Flávio Galvão, cirurgião, pesquisador e professor associado ao Departamento de Gastroenterologia do Hospital das Clínicas da Faculdade de Medicina (FM) da USP, enfatiza que o transplante de pulmão é um procedimento delicado, com uma janela de apenas seis horas entre a remoção e o transplante, exigindo agilidade dos profissionais de saúde. Ele destaca que a pesquisa fez uma descoberta interessante, observando que, após um dia, os pulmões ainda estavam muito bem preservados.
Embora não tenha participado da pesquisa, Galvão explica que o estudo internacional buscou criar um novo sistema de perfusão. Atualmente, uma máquina simula a circulação humana, auxiliando na preservação dos órgãos removidos dos doadores, mas ele aponta que essa máquina é grande, pesada e encarece o transplante, sendo pouco utilizada nesse processo.
Ao utilizar o sistema circulatório de um suíno vivo em vez da máquina, os pesquisadores conseguiram desenvolver um método potencialmente mais flexível e econômico. No entanto, um dos maiores desafios enfrentados foi a rejeição hiperaguda, um processo que leva à rápida degeneração dos órgãos e ocorre quando animais muito diferentes são transplantados.
O destaque do novo artigo, segundo o especialista, foi a maneira como os pesquisadores contornaram esse problema. Diversos imunossupressores, incluindo uma substância encontrada no veneno da cobra naja, foram utilizados para evitar a degeneração do pulmão. O veneno da cobra interfere no sistema imunológico do corpo, evitando assim a rejeição hiperaguda.
O estudo faz parte do campo de pesquisa dedicado ao xenotransplante, que envolve transplantes de órgãos e tecidos de animais em seres humanos. Embora os procedimentos ainda estejam em fase experimental, teoricamente podem agilizar significativamente os transplantes de órgãos.

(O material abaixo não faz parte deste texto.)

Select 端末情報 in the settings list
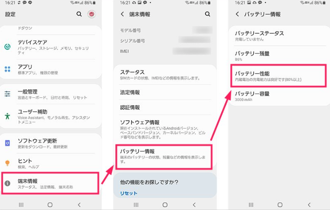The width and height of the screenshot is (330, 210). 51,183
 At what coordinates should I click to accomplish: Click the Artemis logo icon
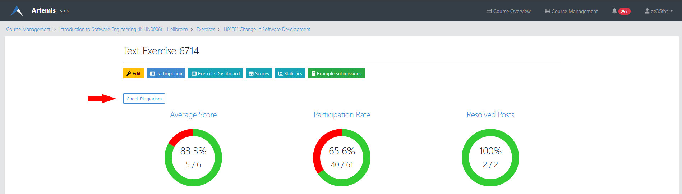click(17, 11)
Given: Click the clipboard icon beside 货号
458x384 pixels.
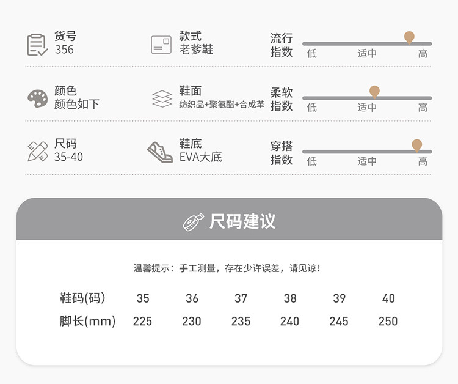Looking at the screenshot, I should [x=37, y=45].
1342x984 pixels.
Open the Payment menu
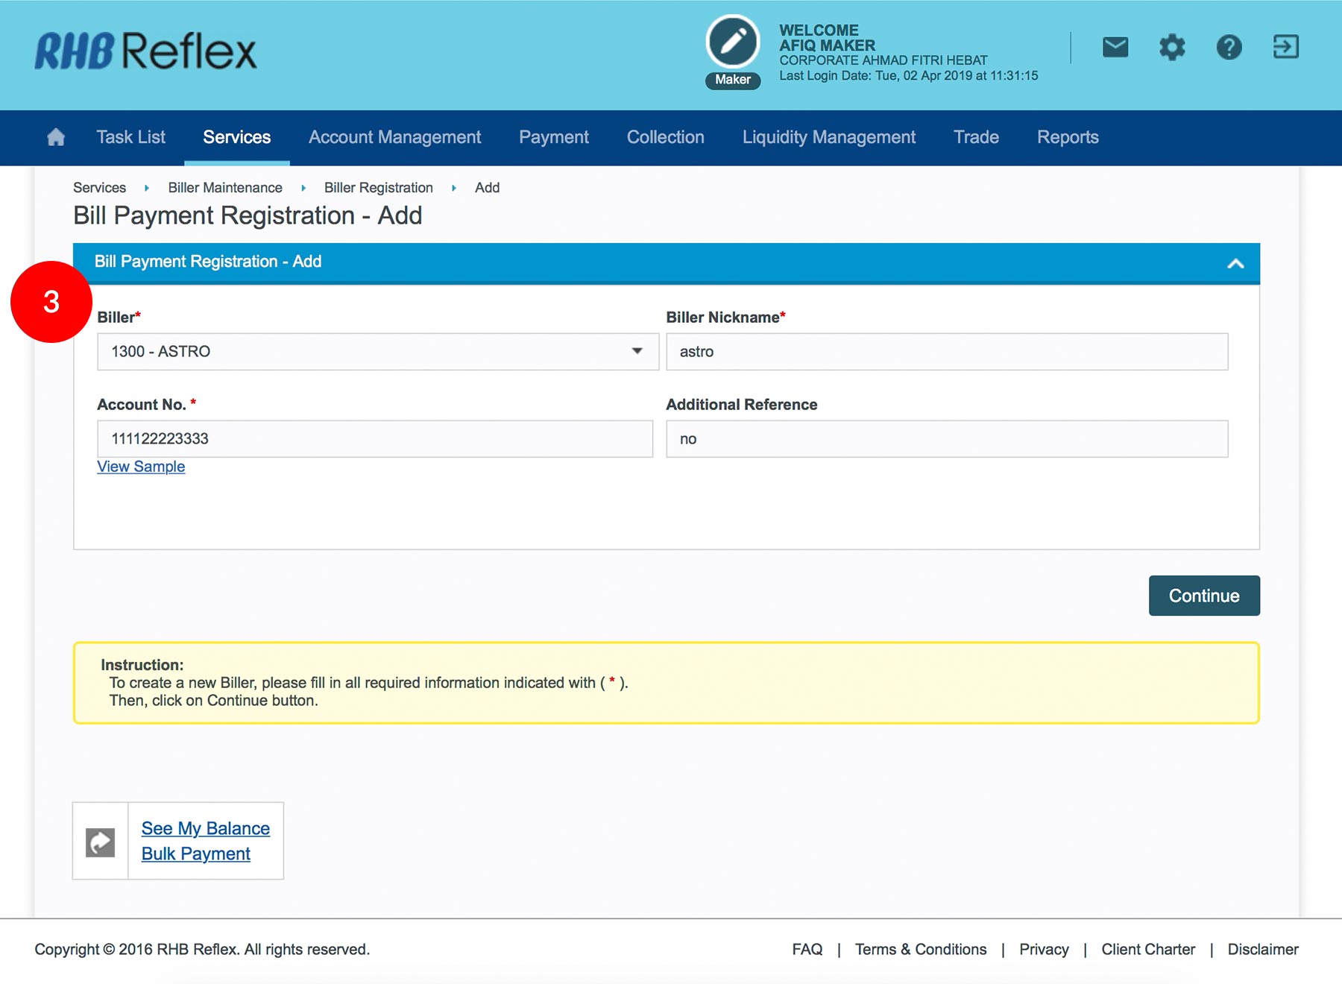point(553,138)
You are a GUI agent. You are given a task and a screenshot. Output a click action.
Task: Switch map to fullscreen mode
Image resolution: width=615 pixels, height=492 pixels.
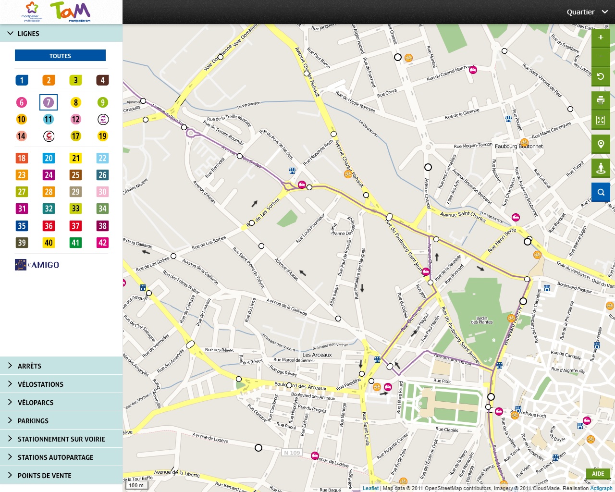(601, 120)
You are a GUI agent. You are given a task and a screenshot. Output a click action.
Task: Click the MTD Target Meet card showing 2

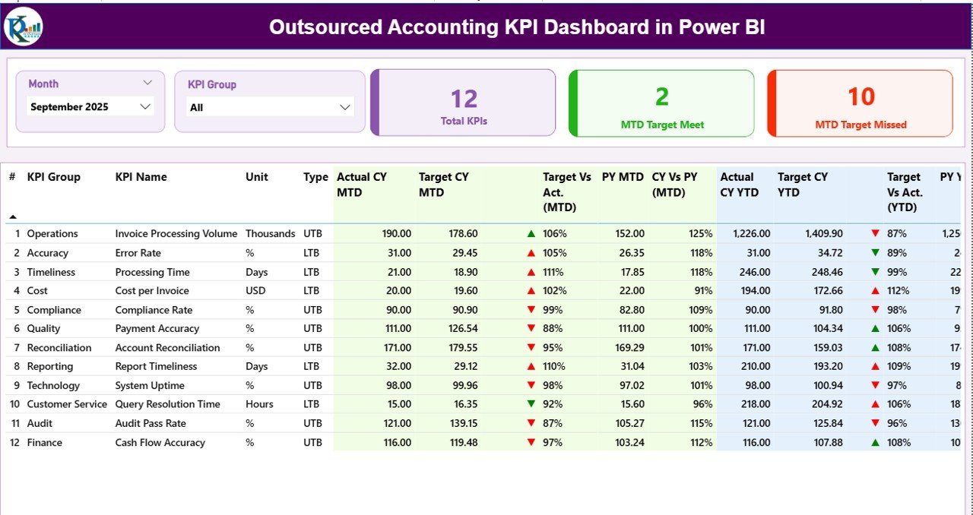(x=661, y=103)
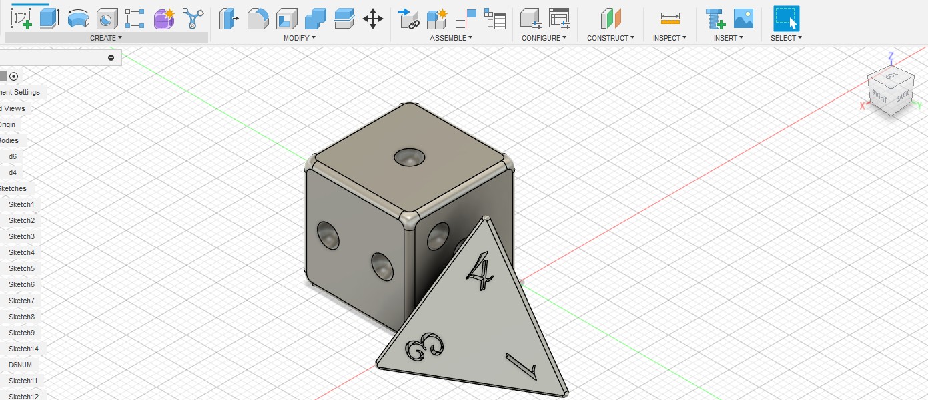Collapse the browser panel with minus button
The height and width of the screenshot is (400, 928).
(x=111, y=57)
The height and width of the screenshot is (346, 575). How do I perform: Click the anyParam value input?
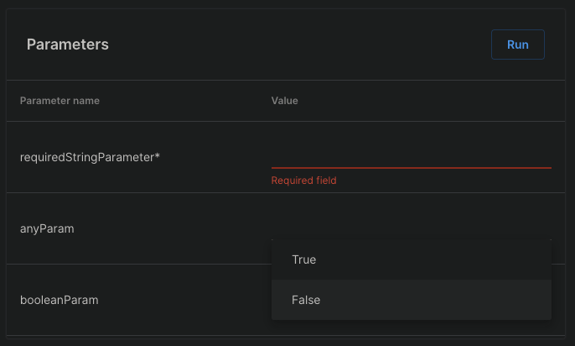[411, 223]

No entanto, Galvão destaca os problemas éticos e de segurança, incluindo a possibilidade de o porco causar uma pandemia decorrente de viroses ligadas à sua própria genética.
Apesar dos avanços na pesquisa, o professor conclui que a doação de órgãos ainda é a única alternativa viável para salvar a vida dos pacientes que aguardam um transplante, enfatizando a carência de doadores como um dos maiores desafios nesse processo.